Rabu, 29 Juli 2015

Menakar Kinerja Kabinet

Menakar Kinerja Kabinet

Kuntoro Mangkusubroto ;  Ketua Dewan Sekolah Bisnis dan Manajemen (SBM) ITB; Pendiri Institut Deliverologi Indonesia (IDeA)
                                                           KOMPAS, 28 Juli 2015          

                                                                                                                                                           
                                                                                                                                                           

Pemerintah ada untuk rakyat. Pemerintah bekerja untuk meningkatkan kesejahteraan rakyat. Maka, jika berbicara tentang kinerja pemerintah, di ujung titian sana, rakyatlah yang paling pantas dan berhak menilai: sudah klopkah janji dengan realisasi?

Barangkali kita pernah mendengar sekolah menengah atas negeri (SMAN) masuknya tanpa bayar. Namun, dari curhatan beberapa wali murid SMAN yang saya dengar, antara lain dari Baturaden, Pekalongan, Lembang, ternyata mereka harus merogoh rata-rata Rp 4 juta tanpa jelas peruntukannya sebagai pungutan apa. Duit sebesar itu tentu bukan receh bagi masyarakat kecil. Belum lagi beban ongkos logistik dan transportasi akibat masih buruknya infrastruktur hingga membuat harga telur mencapai Rp 2.000 per butir atau bahkan lebih.

Bagaimana pula saudara-saudara kita yang tinggal di pelosok desa dan pulau terluar, terdepan, atau perbatasan negara? Pada segmen masyarakat yang biasa bertransaksi dengan dollar, kita dengar keluhan tingginya nilai tukar rupiah yang sudah mencapai Rp 13.300 (dua tahun lalu masih Rp 11.000) per dollar AS. Pada segmen lain, koreksi angka pertumbuhan ekonomi menjadi 5,4 persen pada 2015-dari asumsi semula 5,7 persen dan bahkan di atas 7 persen jika sesuai janji kampanye-dinilai bukanlah pertanda baik dari kinerja pemerintah. Hal-hal konkret inilah yang acap dirasakan, dan lalu ditautkan oleh masyarakat sebagai (indikator) "kinerja pemerintah".

◆ **YANG AKAN DIKERJAKAN**:
1) Jawab pertanyaan berikut berdasarkan tulisan tentang kinerja kabinet.
(a) Berapa rata-rata uang yang harus dikeluarkan wali murid SMAN menurut curhatan yang didengar penulis?
(b) Berapa harga telur per butir yang disebutkan?
(c) Berapa nilai tukar rupiah per dollar AS dua tahun sebelumnya?
2) Tuliskan kembali tanpa perubahan bagian tulisan tentang kinerja kabinet dari "Rabu, 29 Juli" sampai "Deliverologi Indonesia (IDeA)".
3) Teruskan tulisan tentang kinerja kabinet mulai dari kalimat terakhirnya.
Baris-baris di bawah ini diambil dari sumber lain.

◆ **DATA MENTAH**:

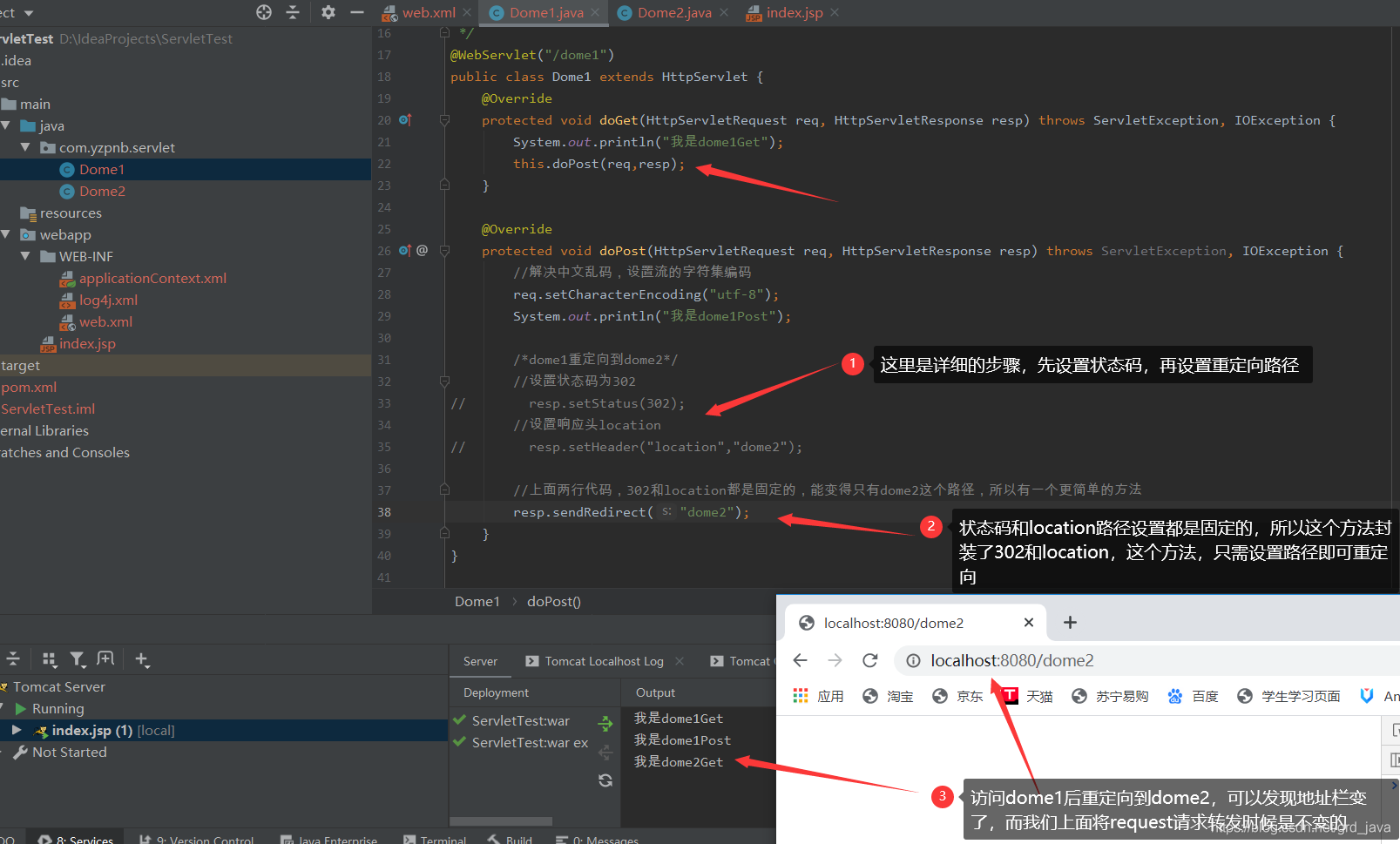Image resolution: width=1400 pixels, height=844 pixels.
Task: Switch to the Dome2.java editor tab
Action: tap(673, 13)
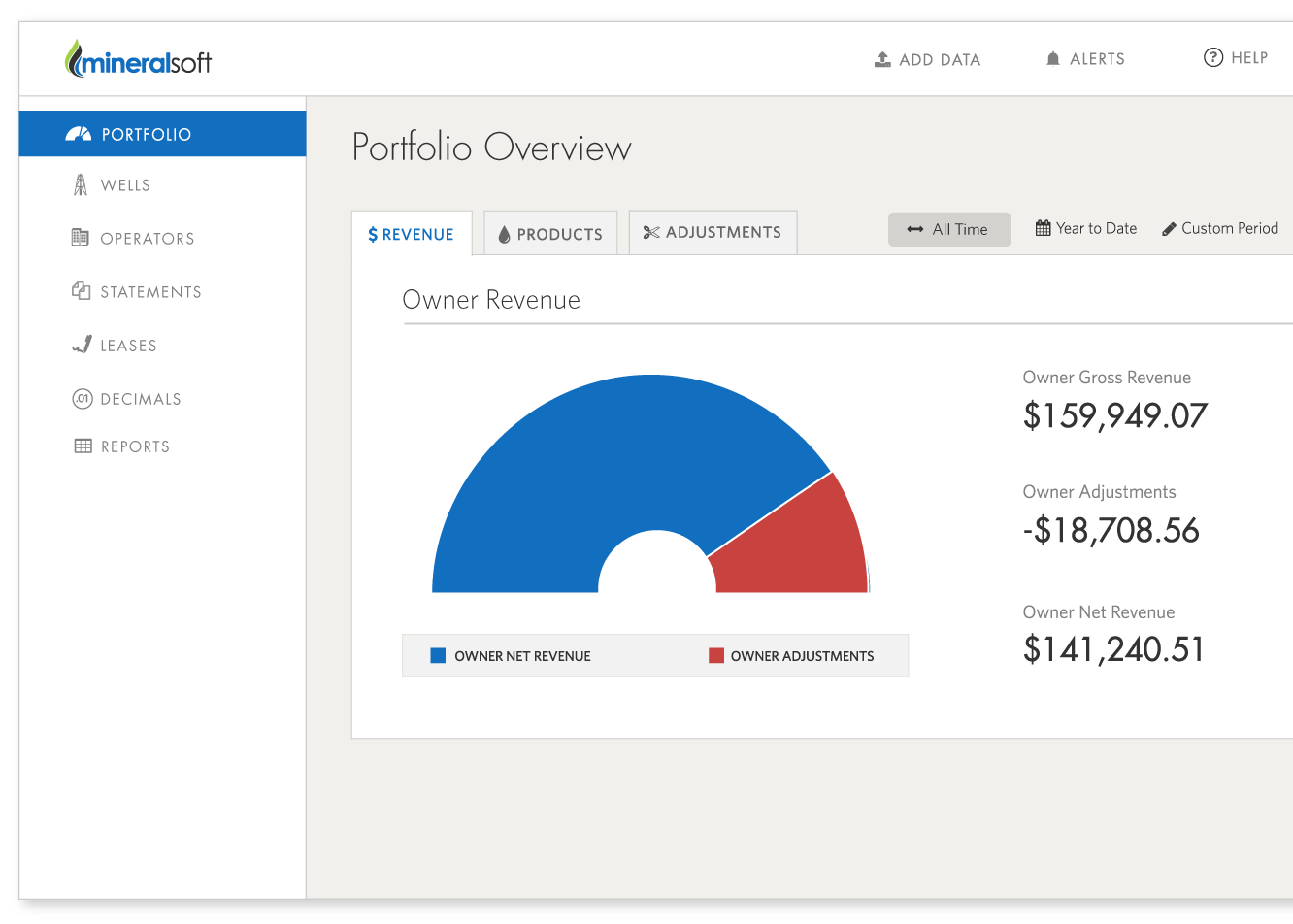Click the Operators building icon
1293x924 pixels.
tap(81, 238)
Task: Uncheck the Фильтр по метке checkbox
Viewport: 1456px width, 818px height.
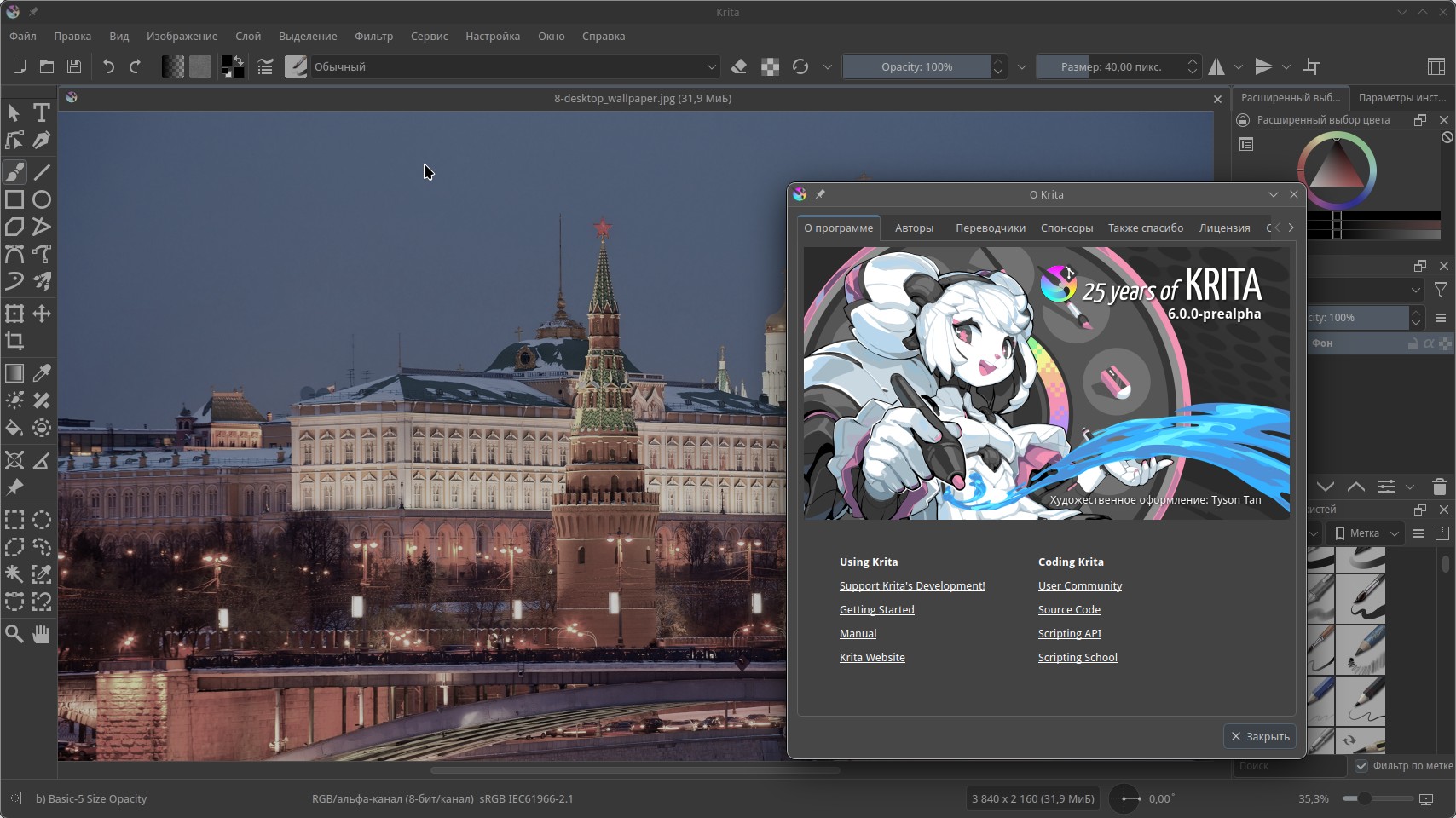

◆ **JAWABAN TUGAS**:
1)
(a) Rata-rata Rp 4 juta.
(b) Rp 2.000 per butir atau bahkan lebih.
(c) Rp 11.000 per dollar AS.

2)
Rabu, 29 Juli 2015

Menakar Kinerja Kabinet

Menakar Kinerja Kabinet

Kuntoro Mangkusubroto ;  Ketua Dewan Sekolah Bisnis dan Manajemen (SBM) ITB; Pendiri Institut Deliverologi Indonesia (IDeA)

3)
Pada sisi lain, agar di kemudian hari tak terjadi kejutan/letupan yang akan merepotkan dirinya sendiri, dari waktu ke waktu pemerintah dituntut bisa menakar dan mengukur kinerjanya secara tepercaya. Sebagai orang yang pernah berada di dalam pemerintahan, saya menyadari betul ada beberapa problem laten di pemerintahan biarpun rezim berganti-ganti. Catatan ini semata-mata amatan dan pengalaman pribadi, dari kacamata mantan "orang dalam" yang kini telah bebas serta menikmati kebebasan untuk mengamati dan berbagi. Janji itu utang Pak Jokowi terpilih sebagai presiden. Mengapa rakyat memilihnya? Karena dulu, saat kampanye, Pak Jokowi pernah menyampaikan sekumpulan janji yang memikat hati sebagian besar rakyat. Janjinya macam-macam, termasuk Nawacita. Siapa pun sosoknya, rakyat hanya tahu Pak Jokowi telah menjanjikan sesuatu dan karena janji itu beliau dipilih sebagai presiden.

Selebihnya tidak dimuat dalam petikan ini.